Tuesday 10 January 2012

Too depressed to write today

It's too much. Too much too much too much

I shouldn't read, even good articles like George Monbiot's Making Democracy Safe for Business:
http://www.guardian.co.uk/commentisfree/2012/jan/09/bankers-protesters-squatters-cameron

or one's delivering avoidable news like this one:
http://www.mirror.co.uk/news/top-stories/2012/01/10/child-poverty-gap-widening-between-tory-areas-and-the-inner-cities-115875-23692250/

or the articulation that the attack is on all sides and only the Lords can save us: http://www.guardian.co.uk/society/2012/jan/10/welfare-reform-lords-blows-poor-disabled?CMP=twt_gu

Then tomorrow Single Mother's Self Defence are protesting the welfare reform bill outside parliament. I want to go. I so want to go:

Women are coming to us very distressed about the Welfare Reform Bill and how it will affect them. They are terrified by total insecurity -- from the cuts to housing benefit and the benefit cap, to impossible jobseeking, work and childcare conditions, under the threat of sanctions applied to unwaged and low earner alike. They fear their benefits will be cut off and they and their families will be forced into unbearably overcrowded homes, or they will be made homeless, destitute and even end up on the street.

Women, who have the first responsibility for families and are often keeping an eye on elderly neighbours and other vulnerable people in our communities, are already exhausted and overworked. They feel desperate. Living costs are soaring and they can’t afford to put the heating on. Food banks have become a reality for many women who have recently lost their jobs. Vital local services are disappearing – afterschool clubs, homecare, day centres – at the same time as they will be forced away from loved ones by compulsory back-to-work schemes, and the housing benefit and overall benefit caps.
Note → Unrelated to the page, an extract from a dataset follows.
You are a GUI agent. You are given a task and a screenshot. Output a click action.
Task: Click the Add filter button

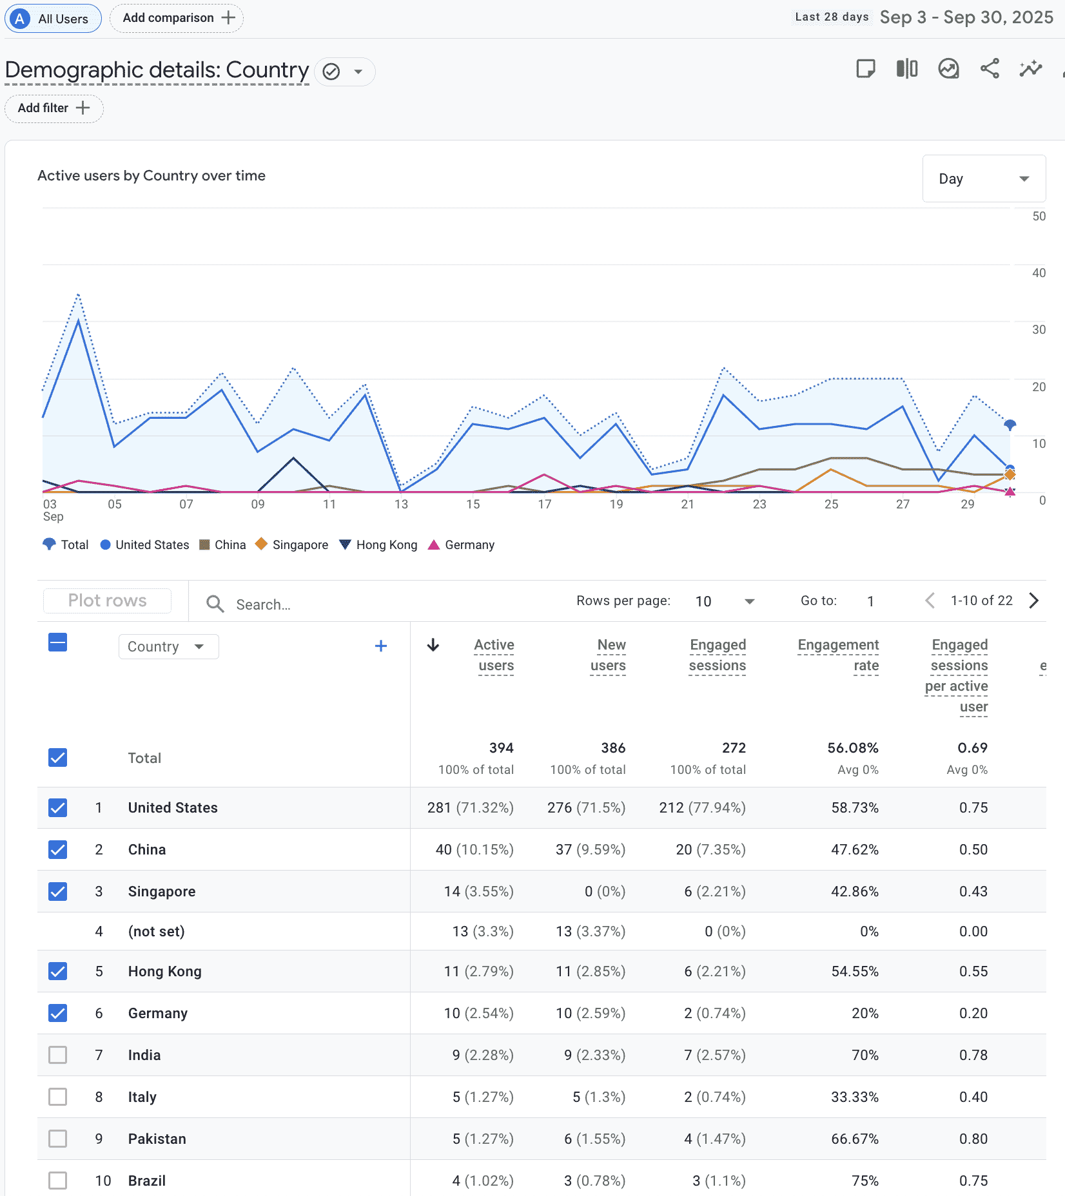point(54,108)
The Bill will have life-threatening consequences, many more than hit the headlines.

I wanted to go, be with people like me, feel some strength through empathy and understanding.

I can't go though.

I have an appointment with Mind.

It was made for me, to help me fill in job application forms, I didn't make it myself.

I've a mind not to go. I'm sure they help lots of people, infact they do.

Pressure.

I want to curl up and pretend I'm a billionaire and that all human's have bad days and hey, look on the bright side, Cameron's going to scrap my 50p tax rate and make me richer.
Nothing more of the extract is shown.